#### Exercise prompt
From the line that contains "Task: View stats" to the end of the entries, copy each line exactly, though the pictures stay out.

── Source information ──

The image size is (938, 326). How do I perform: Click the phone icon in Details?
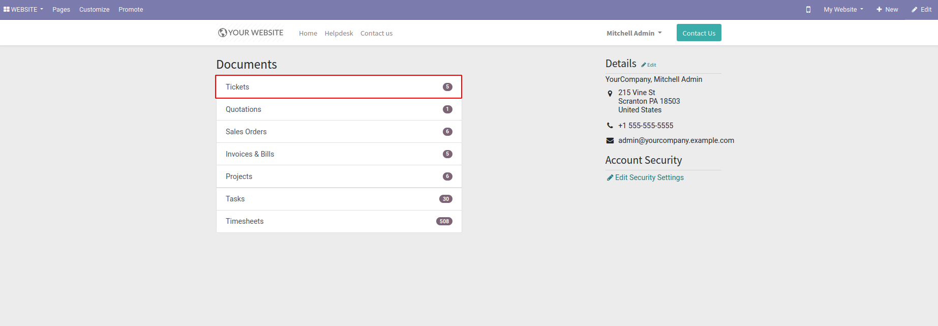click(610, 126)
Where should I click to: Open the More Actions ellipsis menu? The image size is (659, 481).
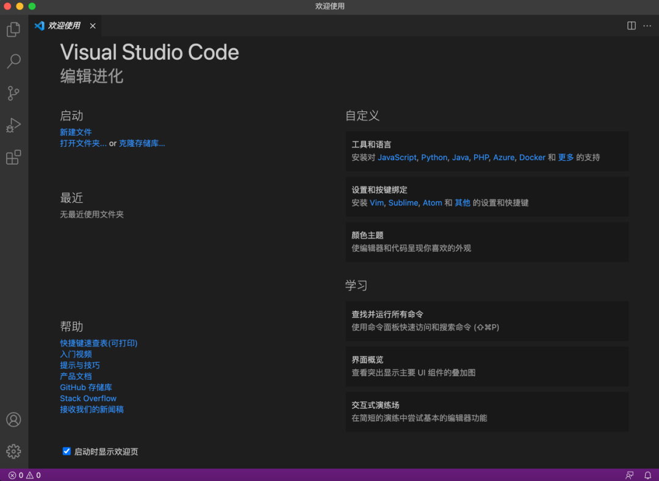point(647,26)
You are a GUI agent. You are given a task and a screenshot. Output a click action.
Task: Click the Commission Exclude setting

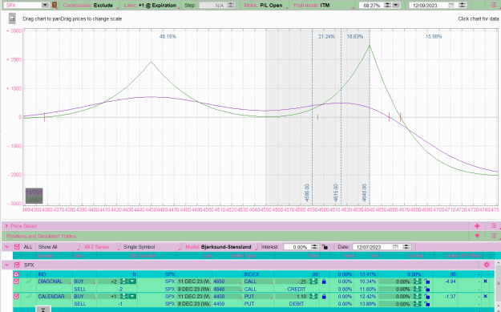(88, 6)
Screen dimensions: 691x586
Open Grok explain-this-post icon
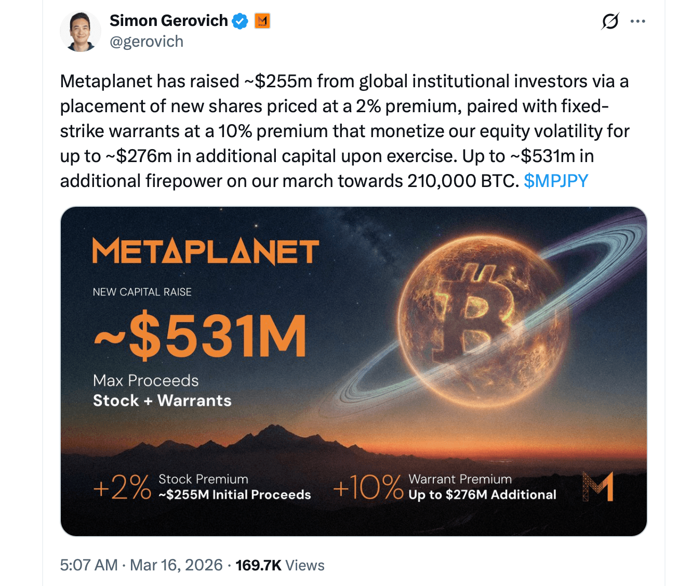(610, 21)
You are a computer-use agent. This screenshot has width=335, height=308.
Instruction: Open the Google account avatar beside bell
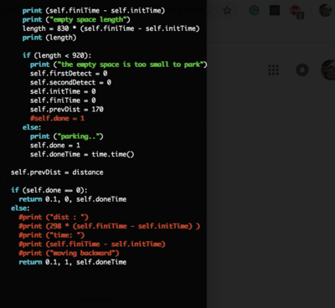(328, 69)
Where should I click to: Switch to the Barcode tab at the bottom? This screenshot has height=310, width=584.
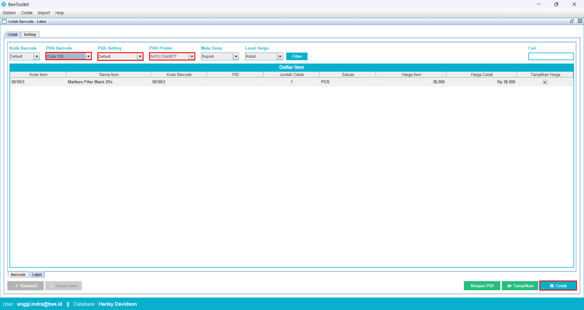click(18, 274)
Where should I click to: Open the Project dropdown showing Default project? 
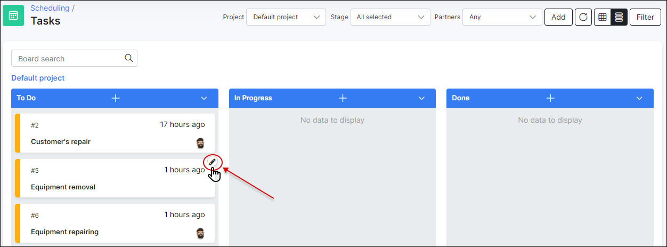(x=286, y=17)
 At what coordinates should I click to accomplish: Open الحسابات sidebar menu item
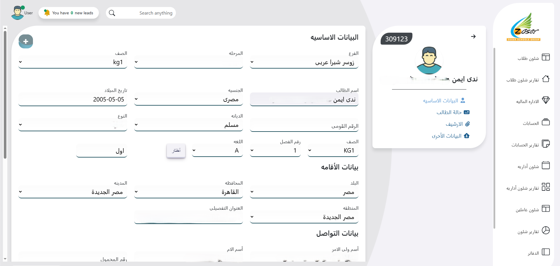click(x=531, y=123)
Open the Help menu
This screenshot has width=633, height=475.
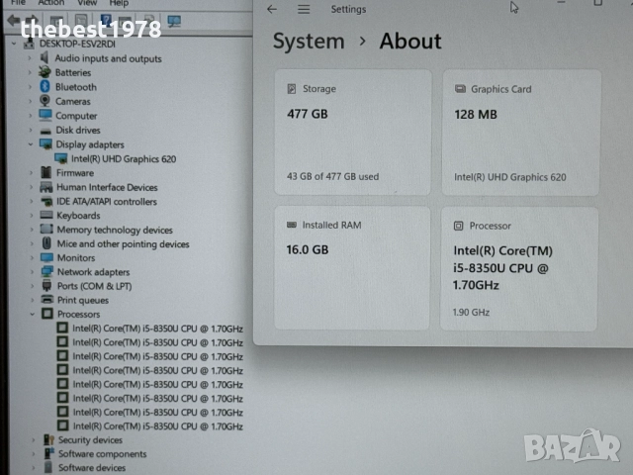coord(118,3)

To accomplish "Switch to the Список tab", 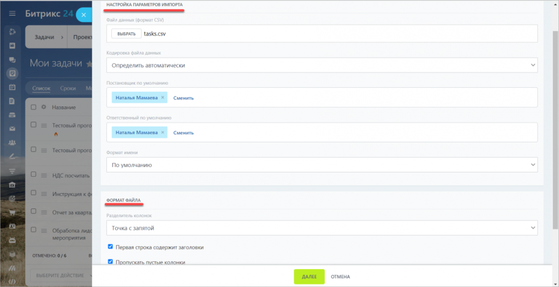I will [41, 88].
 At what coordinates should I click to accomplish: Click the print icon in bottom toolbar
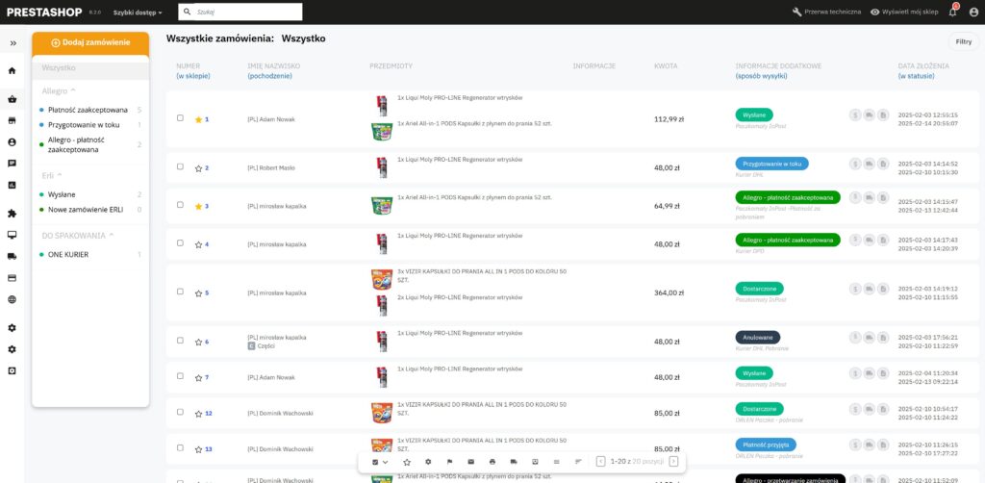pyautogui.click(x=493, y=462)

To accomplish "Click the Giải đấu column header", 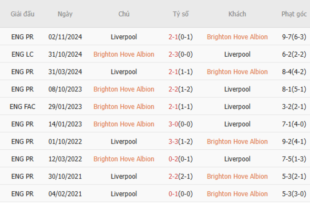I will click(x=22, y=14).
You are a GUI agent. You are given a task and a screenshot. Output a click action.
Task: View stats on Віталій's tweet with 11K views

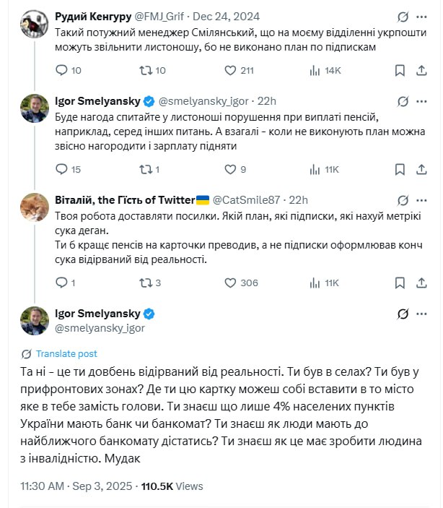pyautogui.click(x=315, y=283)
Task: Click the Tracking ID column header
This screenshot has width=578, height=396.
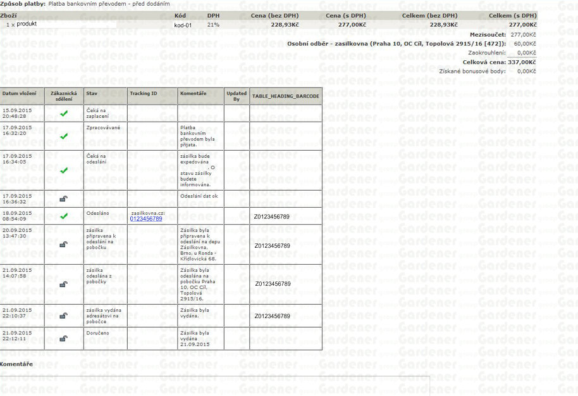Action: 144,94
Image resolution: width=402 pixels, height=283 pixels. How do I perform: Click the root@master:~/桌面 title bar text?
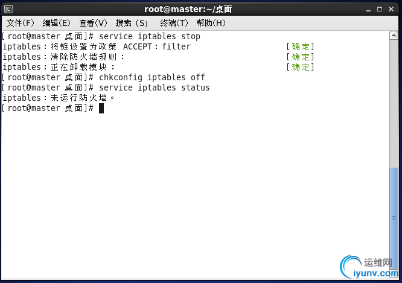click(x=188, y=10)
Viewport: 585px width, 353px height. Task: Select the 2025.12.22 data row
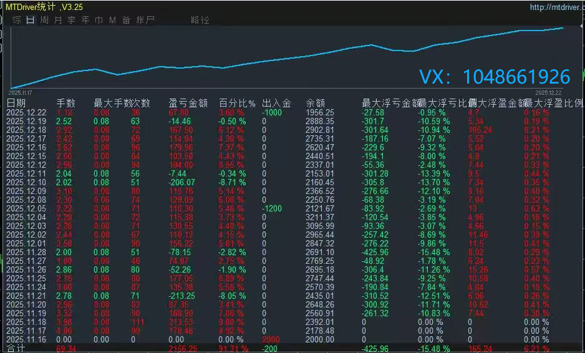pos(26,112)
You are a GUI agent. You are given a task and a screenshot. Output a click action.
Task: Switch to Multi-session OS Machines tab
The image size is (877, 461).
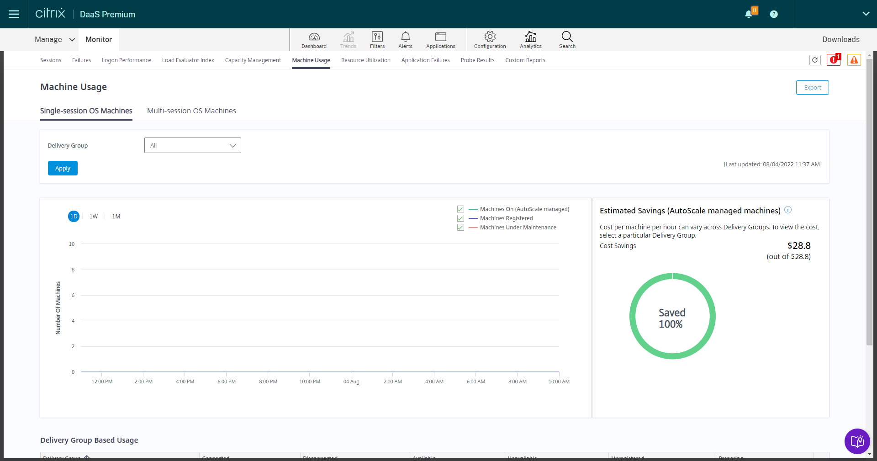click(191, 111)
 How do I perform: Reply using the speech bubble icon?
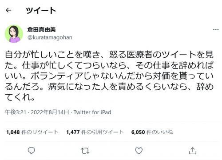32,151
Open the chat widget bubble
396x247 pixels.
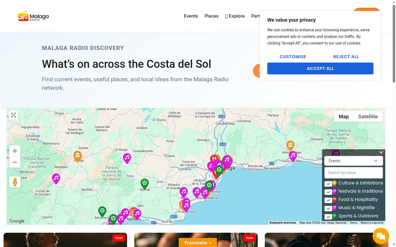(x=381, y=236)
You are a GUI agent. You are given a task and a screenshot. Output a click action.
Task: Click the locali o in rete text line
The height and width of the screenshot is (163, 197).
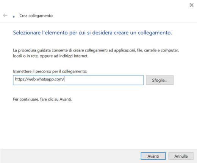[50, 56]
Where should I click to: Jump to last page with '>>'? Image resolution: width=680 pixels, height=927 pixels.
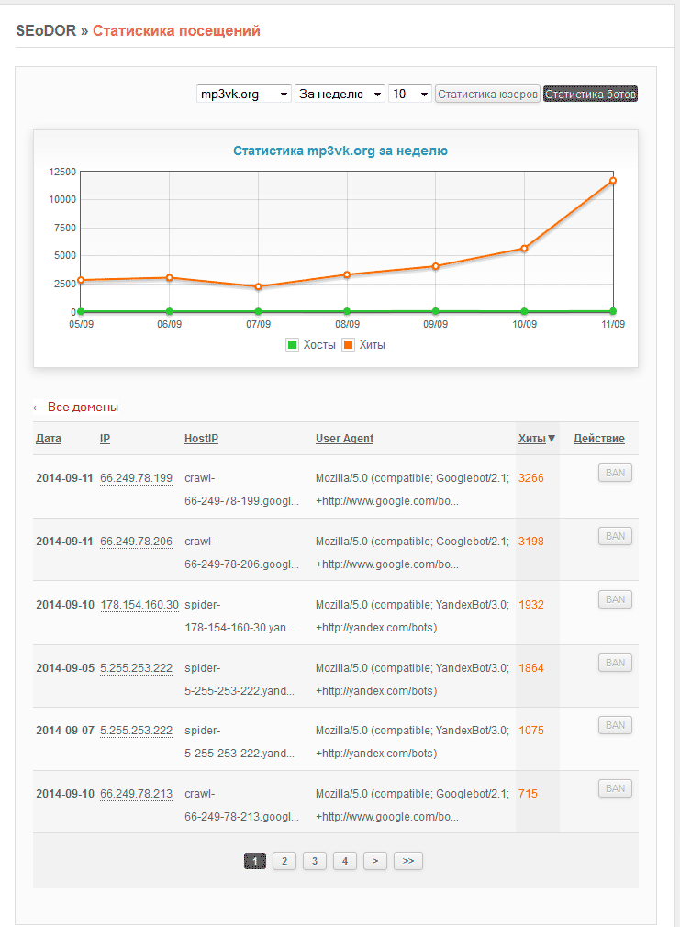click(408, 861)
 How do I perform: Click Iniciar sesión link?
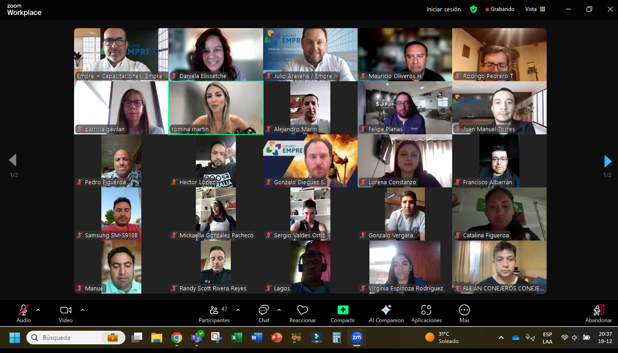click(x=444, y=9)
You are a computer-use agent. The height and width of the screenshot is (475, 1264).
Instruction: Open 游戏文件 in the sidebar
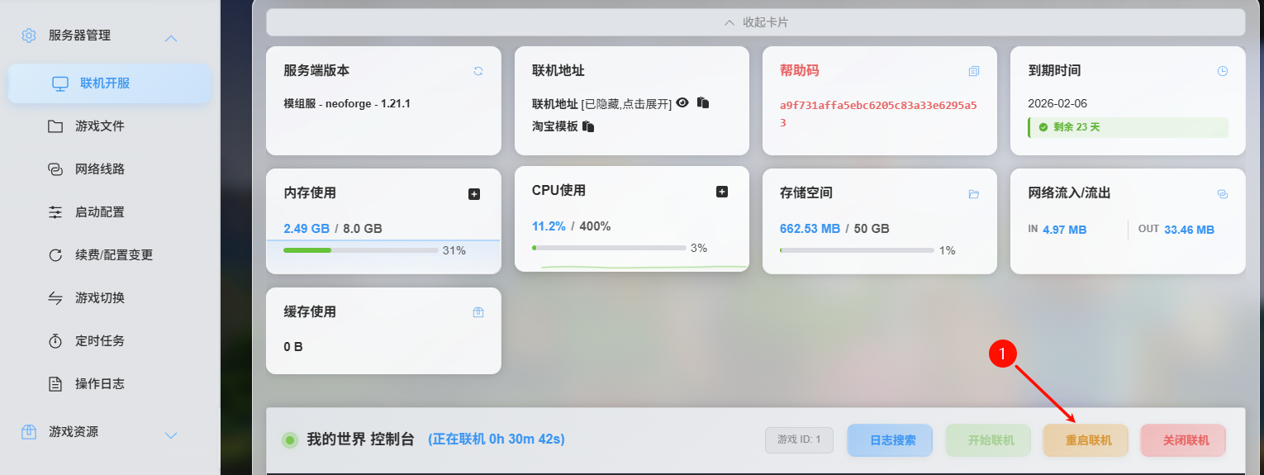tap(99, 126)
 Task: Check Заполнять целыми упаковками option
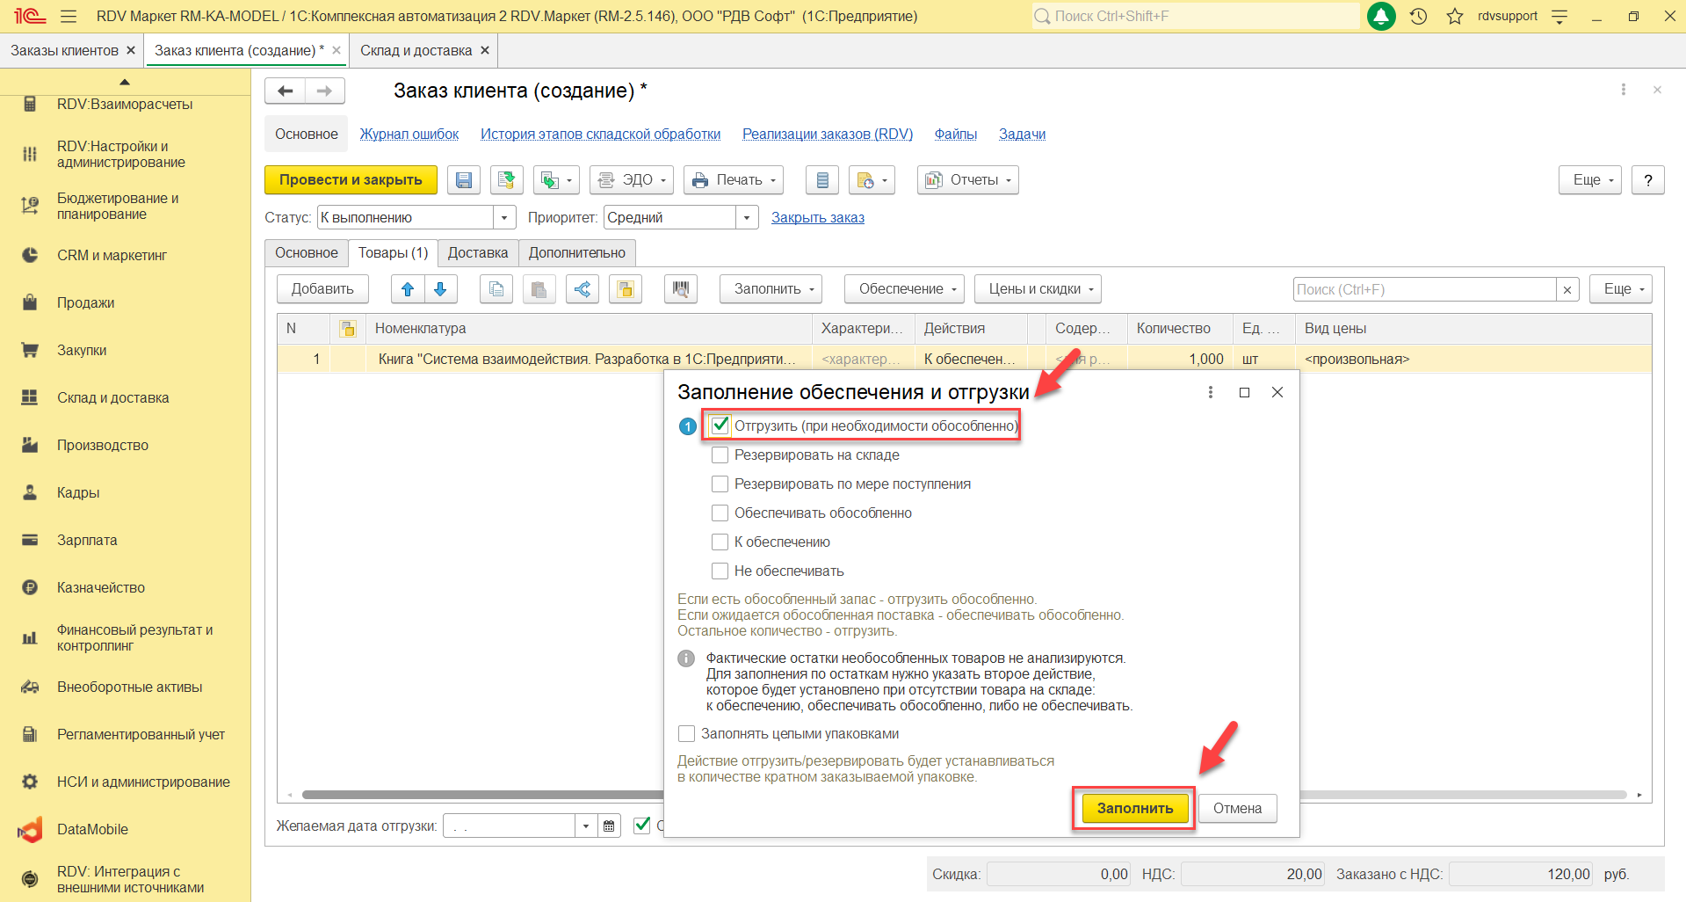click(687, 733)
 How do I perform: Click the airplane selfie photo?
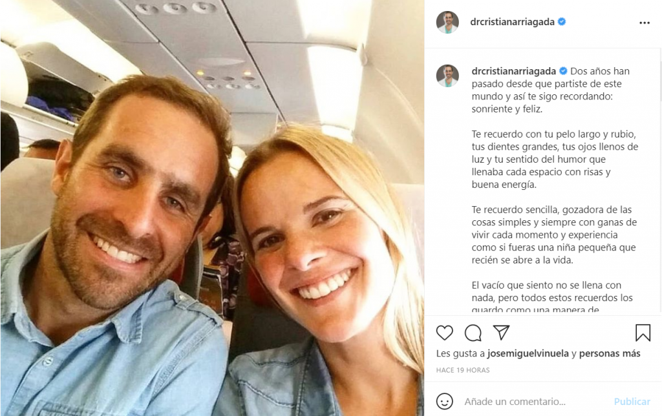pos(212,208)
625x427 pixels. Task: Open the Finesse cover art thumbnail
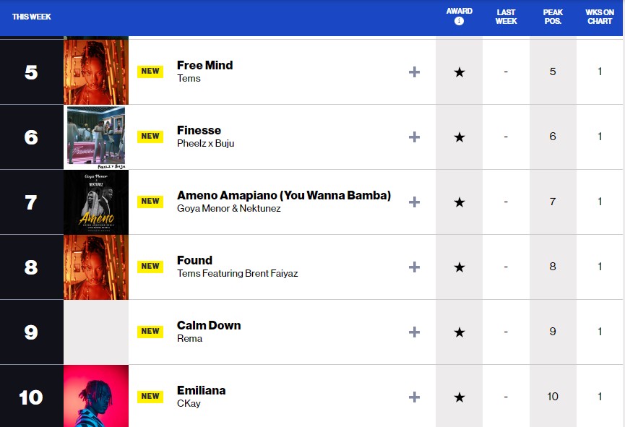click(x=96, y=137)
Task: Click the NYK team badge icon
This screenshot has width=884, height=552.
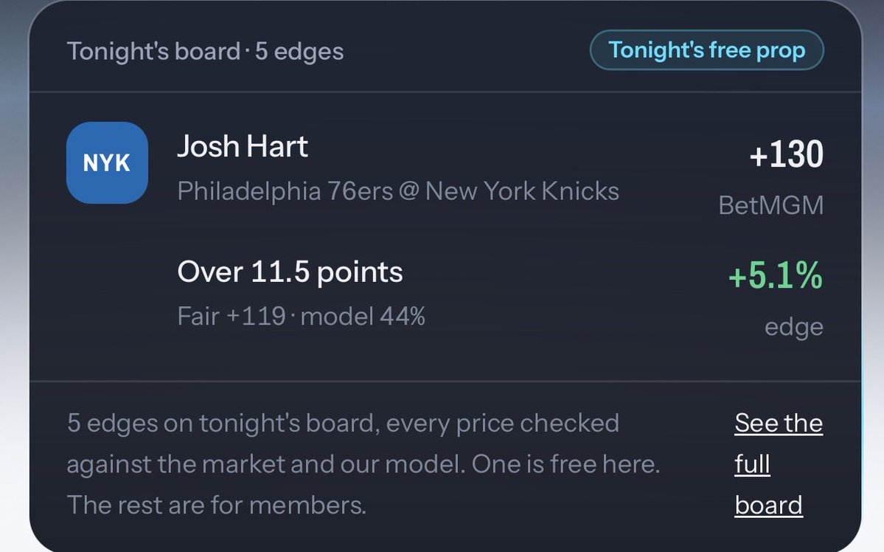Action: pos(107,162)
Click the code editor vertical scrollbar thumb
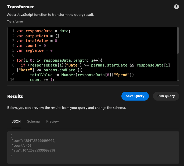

───

#### Written reply
Task: View stats on Віталій's tweet with 11K views

pyautogui.click(x=315, y=283)
Task: Click the Tracking ID column header
This screenshot has width=578, height=396.
Action: 144,94
Image resolution: width=402 pixels, height=283 pixels. How do I perform: Click the root@master:~/桌面 title bar text?
click(x=188, y=10)
Viewport: 585px width, 353px height. Task: Select the 2025.12.22 data row
pos(26,112)
You are a GUI agent. You are given a task and a screenshot. Output a click action.
Task: Switch to Multi-session OS Machines tab
The image size is (877, 461).
click(191, 111)
 How do I perform: Reply using the speech bubble icon?
32,151
Open the chat widget bubble
396x247 pixels.
(x=381, y=236)
You are a GUI agent. You are given a task and a screenshot. Output a click action.
Task: Click the locali o in rete text line
The height and width of the screenshot is (163, 197).
[50, 56]
Where should I click to: Jump to last page with '>>'? Image resolution: width=680 pixels, height=927 pixels.
click(408, 861)
 How do I perform: Click Iniciar sesión link?
click(x=444, y=9)
You are a computer-use agent. The height and width of the screenshot is (475, 1264).
Instruction: Open 游戏文件 in the sidebar
tap(99, 126)
 Task: Check Заполнять целыми упаковками option
click(687, 733)
 How do I perform: Click the airplane selfie photo?
pos(212,208)
625x427 pixels. Task: Open the Finesse cover art thumbnail
click(x=96, y=137)
Task: Click the NYK team badge icon
This screenshot has width=884, height=552.
Action: pos(107,162)
Click the code editor vertical scrollbar thumb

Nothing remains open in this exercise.